Work required
Below are some records. Pull every line that contains the word "section".

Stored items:

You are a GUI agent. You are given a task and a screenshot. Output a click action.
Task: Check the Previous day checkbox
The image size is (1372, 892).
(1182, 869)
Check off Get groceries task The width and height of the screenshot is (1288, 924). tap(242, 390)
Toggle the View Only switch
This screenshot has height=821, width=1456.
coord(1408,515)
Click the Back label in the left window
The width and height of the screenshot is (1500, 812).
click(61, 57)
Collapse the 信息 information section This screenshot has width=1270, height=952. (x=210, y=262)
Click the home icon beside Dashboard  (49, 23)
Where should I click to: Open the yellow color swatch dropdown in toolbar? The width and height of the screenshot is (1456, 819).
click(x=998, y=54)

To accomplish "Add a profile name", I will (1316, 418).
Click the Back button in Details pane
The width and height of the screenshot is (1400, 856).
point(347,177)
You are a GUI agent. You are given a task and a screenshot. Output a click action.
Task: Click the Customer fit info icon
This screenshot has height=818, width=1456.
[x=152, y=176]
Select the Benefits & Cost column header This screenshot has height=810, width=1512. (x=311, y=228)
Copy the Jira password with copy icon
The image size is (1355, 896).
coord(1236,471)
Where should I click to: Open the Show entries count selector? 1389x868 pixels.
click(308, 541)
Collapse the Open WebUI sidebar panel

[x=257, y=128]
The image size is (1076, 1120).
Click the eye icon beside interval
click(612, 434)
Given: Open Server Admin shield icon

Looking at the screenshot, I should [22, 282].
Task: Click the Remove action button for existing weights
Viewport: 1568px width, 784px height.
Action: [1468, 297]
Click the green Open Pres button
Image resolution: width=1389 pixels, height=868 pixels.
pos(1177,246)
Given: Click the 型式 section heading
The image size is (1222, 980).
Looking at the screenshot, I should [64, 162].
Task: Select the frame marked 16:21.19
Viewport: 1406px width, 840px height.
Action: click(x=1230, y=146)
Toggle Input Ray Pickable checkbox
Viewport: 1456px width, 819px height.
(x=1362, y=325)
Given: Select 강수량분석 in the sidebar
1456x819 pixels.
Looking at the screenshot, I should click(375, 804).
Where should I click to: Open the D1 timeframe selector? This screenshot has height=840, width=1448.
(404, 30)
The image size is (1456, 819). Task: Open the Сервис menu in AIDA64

Task solution
Collapse the 信息 information section This screenshot has width=1270, height=952. (x=210, y=262)
Given: Click the 型式 section heading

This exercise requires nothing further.